Fig. 16. Jean Epstein, Bonjour cinéma
Fig. 17. À gauche, carton de L’Âge d’or
(Luis Buñuel et Salvador Dalí, France, 1930),
à droite, Pierre Reverdy, Le Voleur de talan
C’est Apollinaire, dans sa fameuse conférence de 1917 sur « L’Esprit nouveau et les poètes », qui le premier appela les poètes à se tourner vers le cinéma et le phonographe, sans toutefois spécifier s’ils devaient simplement comme lui contribuer à des scénarios, puisqu’il venait juste de vendre « La Bréhatine » écrit en collaboration avec André Billy.

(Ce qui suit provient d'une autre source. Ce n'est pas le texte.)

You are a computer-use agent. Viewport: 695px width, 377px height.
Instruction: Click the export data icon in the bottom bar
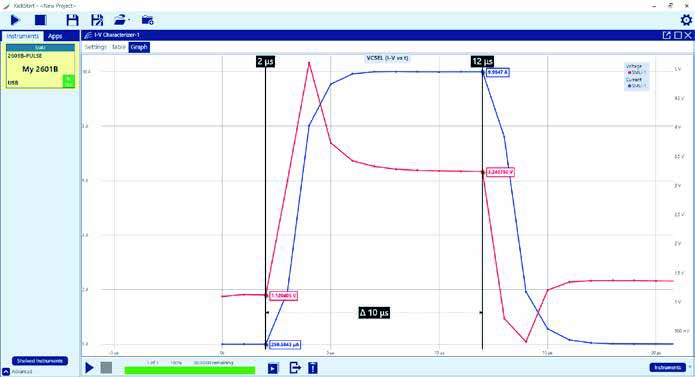pos(295,368)
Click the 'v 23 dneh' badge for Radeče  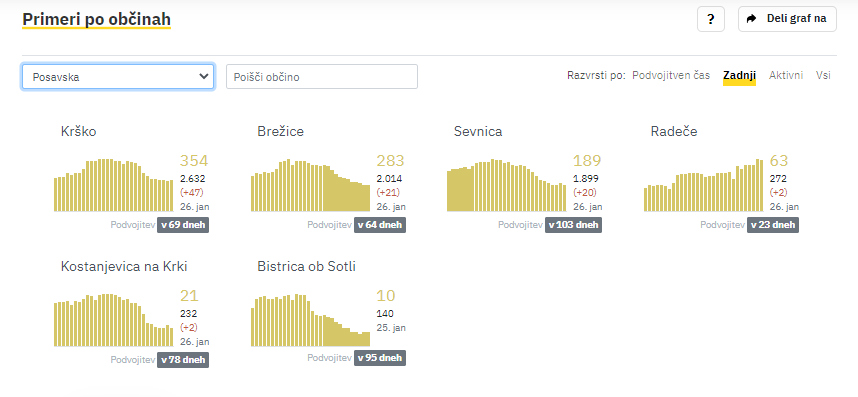click(x=773, y=225)
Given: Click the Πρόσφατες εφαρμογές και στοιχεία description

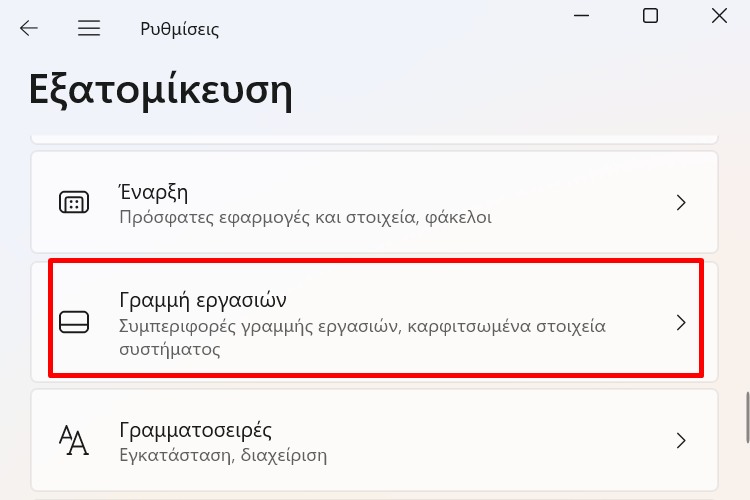Looking at the screenshot, I should [305, 218].
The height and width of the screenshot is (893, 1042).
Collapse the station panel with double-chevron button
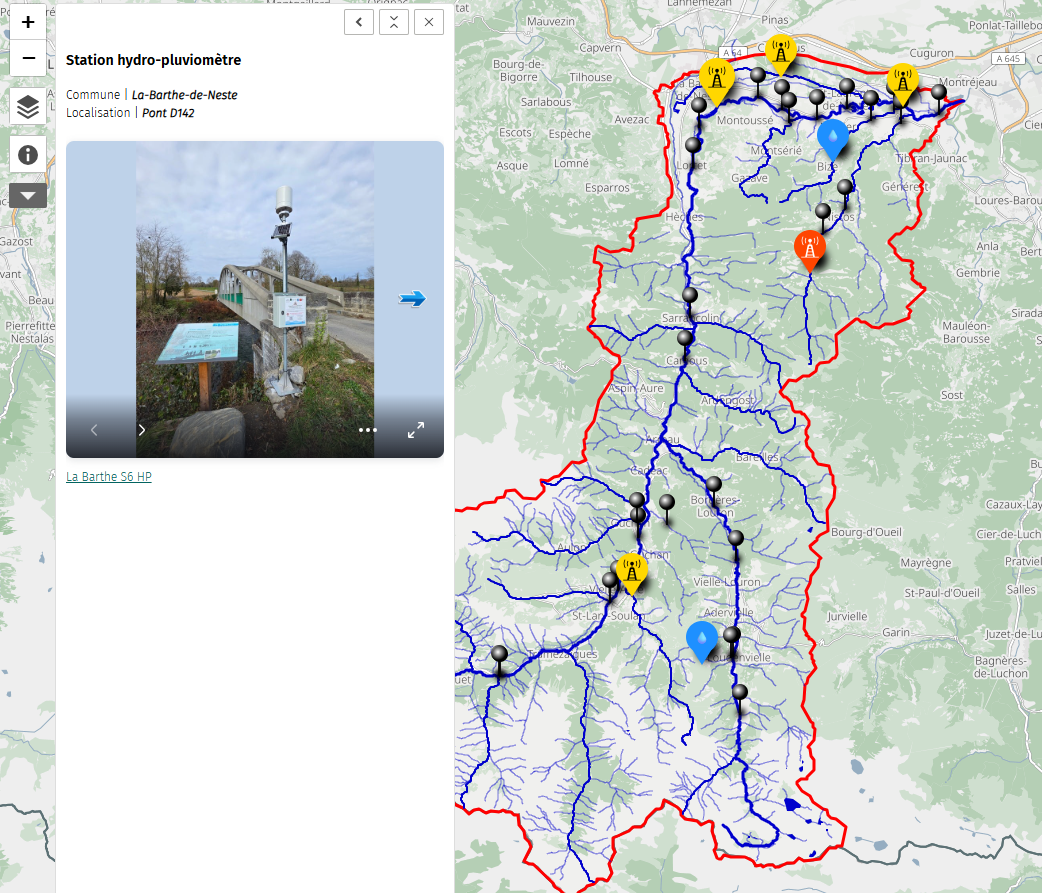394,22
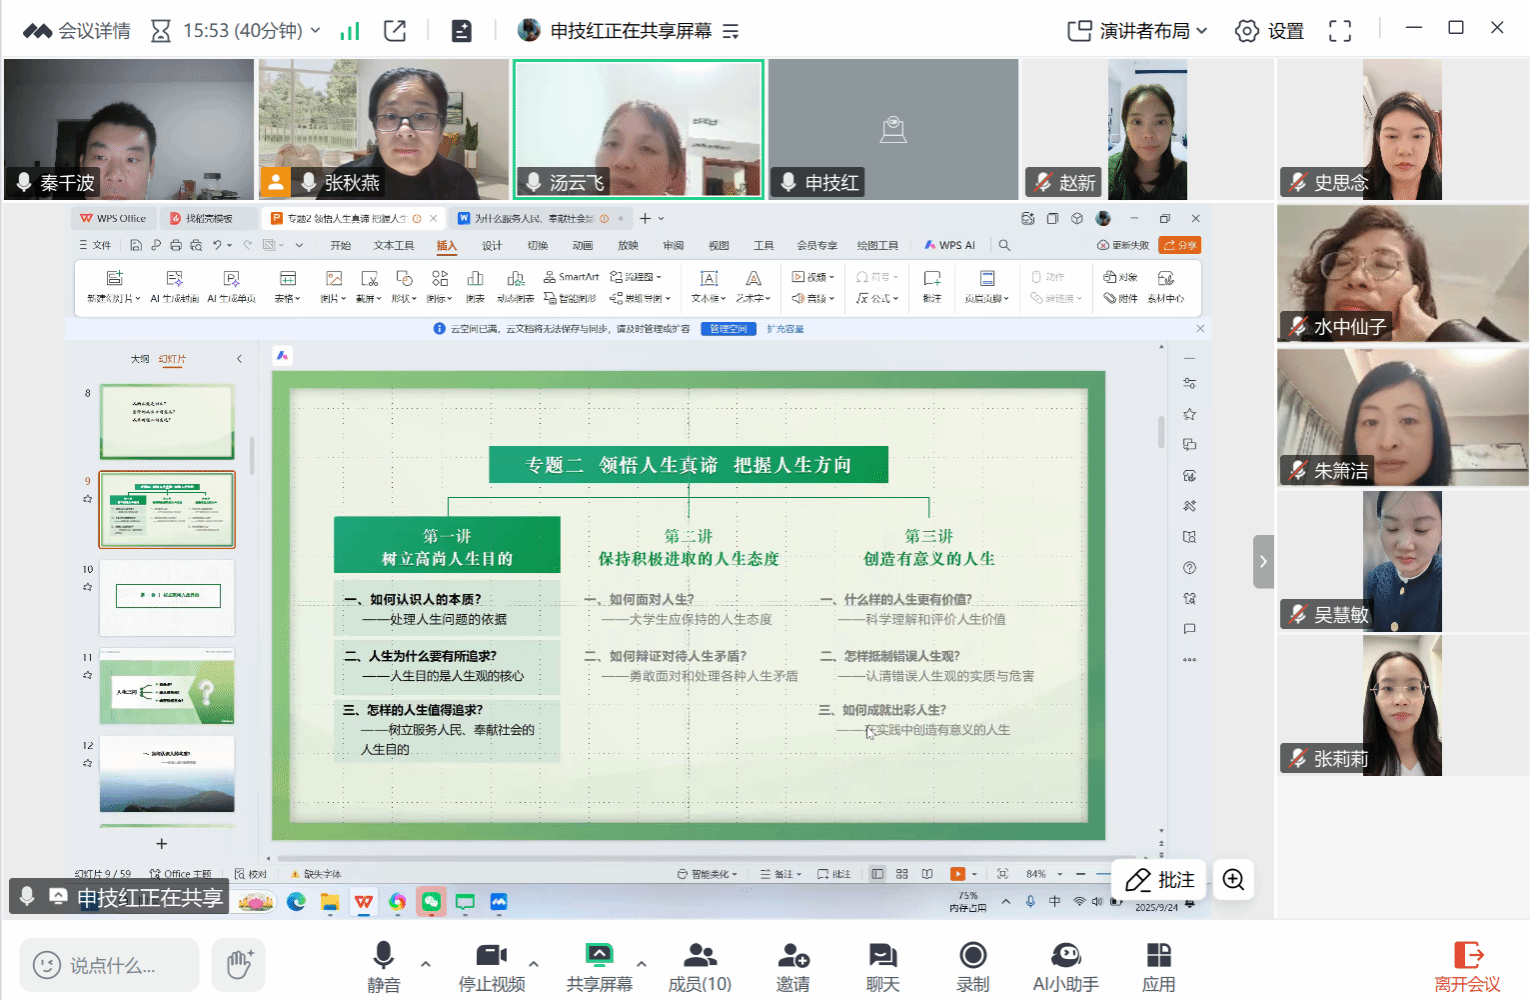Click the 批注 annotate button

pyautogui.click(x=1160, y=880)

Ce n’est pas avant La Poésie d’aujourd’hui, un nouvel état d’intelligence (1921) [25] de Jean Epstein (sous l’impulsion de Cendrars qui alors collaborait au film La Roue d’Abel Gance) que se développa une poétique précise du modernisme cinégraphique : « Pour, ainsi, se mutuellement soutenir, la jeune littérature et le cinéma doivent superposer leurs esthétiques » (p. 170). Epstein continue :
« Movies » disent les Anglais ayant compris que la première fidélité de ce qui représente la vie, est de grouiller comme elle. Une bousculade de détails constitue un poème, et le découpage d’un film enchevêtre et mêle, goutte à goutte, les spectacles. Plus tard seulement on centrifuge, et du culot se prélève l’impression générale. Cinéma et lettres, tout bouge. (p. 173)
Cette mise en mouvement des lettres se passe à la fois pour le signifiant du mot et pour son signifié. Epstein indique que « le mot n’est plus la désignation d’un objet précis, mais au contraire une sorte d’embout aussi universel qu’il est possible, destiné à mettre en liaison les images les plus éloignées » (p. 65). Rappelant la poétique associative de Reverdy, et annonçant celle de Breton, une telle conception s’en distingue néanmoins en suggérant la co-substantialité du mot et de l’image, c’est-à-dire de la littérature et du cinéma. C’est là l’innovation philosophique d’Epstein qui, ayant cité un poème de Reverdy, insiste sur cette co-substantialité :
Ainsi il apparaît nettement que la littérature moderne admet un seul plan intellectuel. Tout : pensée et acte, idée et sensation, aujourd’hui et demain et hier, prévisions et certitudes et souvenirs, tout est projeté ensemble, côte à côte, sur le même carré d’écran. (p. 145)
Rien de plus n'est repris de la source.